:: Extracted entries ::
--------------------
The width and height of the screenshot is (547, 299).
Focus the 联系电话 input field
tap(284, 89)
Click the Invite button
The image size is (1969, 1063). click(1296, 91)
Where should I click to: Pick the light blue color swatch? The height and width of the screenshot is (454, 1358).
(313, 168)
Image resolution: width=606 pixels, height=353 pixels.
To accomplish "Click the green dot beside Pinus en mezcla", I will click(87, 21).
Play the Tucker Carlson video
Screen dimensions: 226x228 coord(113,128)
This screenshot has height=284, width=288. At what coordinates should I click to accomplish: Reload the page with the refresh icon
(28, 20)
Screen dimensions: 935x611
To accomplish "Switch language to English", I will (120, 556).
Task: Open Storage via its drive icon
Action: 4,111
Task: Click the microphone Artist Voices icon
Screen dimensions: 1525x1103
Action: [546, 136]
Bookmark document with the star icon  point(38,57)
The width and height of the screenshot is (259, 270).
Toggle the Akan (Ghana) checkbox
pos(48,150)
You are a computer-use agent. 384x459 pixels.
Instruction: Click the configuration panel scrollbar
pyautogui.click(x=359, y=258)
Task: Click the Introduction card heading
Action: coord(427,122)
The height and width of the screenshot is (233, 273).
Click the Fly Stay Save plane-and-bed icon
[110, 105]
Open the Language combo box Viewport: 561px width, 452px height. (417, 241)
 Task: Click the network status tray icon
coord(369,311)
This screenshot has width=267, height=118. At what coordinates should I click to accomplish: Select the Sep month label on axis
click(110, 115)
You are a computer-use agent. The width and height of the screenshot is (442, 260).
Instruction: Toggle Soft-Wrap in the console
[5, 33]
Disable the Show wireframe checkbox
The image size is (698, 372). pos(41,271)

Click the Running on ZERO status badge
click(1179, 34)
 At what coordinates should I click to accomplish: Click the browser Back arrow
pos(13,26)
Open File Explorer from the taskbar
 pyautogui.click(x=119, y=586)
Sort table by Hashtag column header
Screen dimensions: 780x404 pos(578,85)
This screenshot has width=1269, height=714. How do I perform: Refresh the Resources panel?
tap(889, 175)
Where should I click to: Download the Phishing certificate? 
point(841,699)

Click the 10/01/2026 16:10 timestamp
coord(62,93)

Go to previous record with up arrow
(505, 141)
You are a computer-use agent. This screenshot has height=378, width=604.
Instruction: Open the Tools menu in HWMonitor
--------------------
:: Exercise task ::
Number each line of the records above in a list, leaving out the blank lines.

:: Problem solution ::
1. The width and height of the screenshot is (547, 299).
2. Focus the 联系电话 input field
3. tap(284, 89)
4. Click the Invite button
5. The image size is (1969, 1063). click(1296, 91)
6. Where should I click to: Pick the light blue color swatch? The height and width of the screenshot is (454, 1358).
7. (313, 168)
8. Image resolution: width=606 pixels, height=353 pixels.
9. To accomplish "Click the green dot beside Pinus en mezcla", I will click(87, 21).
10. Play the Tucker Carlson video
11. Screen dimensions: 226x228 coord(113,128)
12. This screenshot has height=284, width=288. At what coordinates should I click to accomplish: Reload the page with the refresh icon
13. (28, 20)
14. Screen dimensions: 935x611
15. To accomplish "Switch language to English", I will (120, 556).
16. Task: Open Storage via its drive icon
17. Action: 4,111
18. Task: Click the microphone Artist Voices icon
19. Screen dimensions: 1525x1103
20. Action: [546, 136]
21. Bookmark document with the star icon  point(38,57)
22. The width and height of the screenshot is (259, 270).
23. Toggle the Akan (Ghana) checkbox
24. pos(48,150)
25. You are a computer-use agent. 384x459 pixels.
26. Instruction: Click the configuration panel scrollbar
27. pyautogui.click(x=359, y=258)
28. Task: Click the Introduction card heading
29. Action: coord(427,122)
30. The height and width of the screenshot is (233, 273).
31. Click the Fly Stay Save plane-and-bed icon
32. [110, 105]
33. Open the Language combo box Viewport: 561px width, 452px height. (417, 241)
34.  Task: Click the network status tray icon
35. coord(369,311)
36. This screenshot has width=267, height=118. At what coordinates should I click to accomplish: Select the Sep month label on axis
37. click(110, 115)
38. You are a computer-use agent. The width and height of the screenshot is (442, 260).
39. Instruction: Toggle Soft-Wrap in the console
40. [5, 33]
41. Disable the Show wireframe checkbox
42. The image size is (698, 372). pos(41,271)
43. Click the Running on ZERO status badge
44. click(1179, 34)
45.  At what coordinates should I click to accomplish: Click the browser Back arrow
46. pos(13,26)
47. Open File Explorer from the taskbar
48.  pyautogui.click(x=119, y=586)
49. Sort table by Hashtag column header
50. Screen dimensions: 780x404 pos(578,85)
51. This screenshot has width=1269, height=714. How do I perform: Refresh the Resources panel?
52. tap(889, 175)
53. Where should I click to: Download the Phishing certificate? 
54. point(841,699)
55. Click the 10/01/2026 16:10 timestamp
56. coord(62,93)
57. Go to previous record with up arrow
58. (505, 141)
59. You are a computer-use agent. This screenshot has height=378, width=604.
60. Instruction: Open the Tools menu in HWMonitor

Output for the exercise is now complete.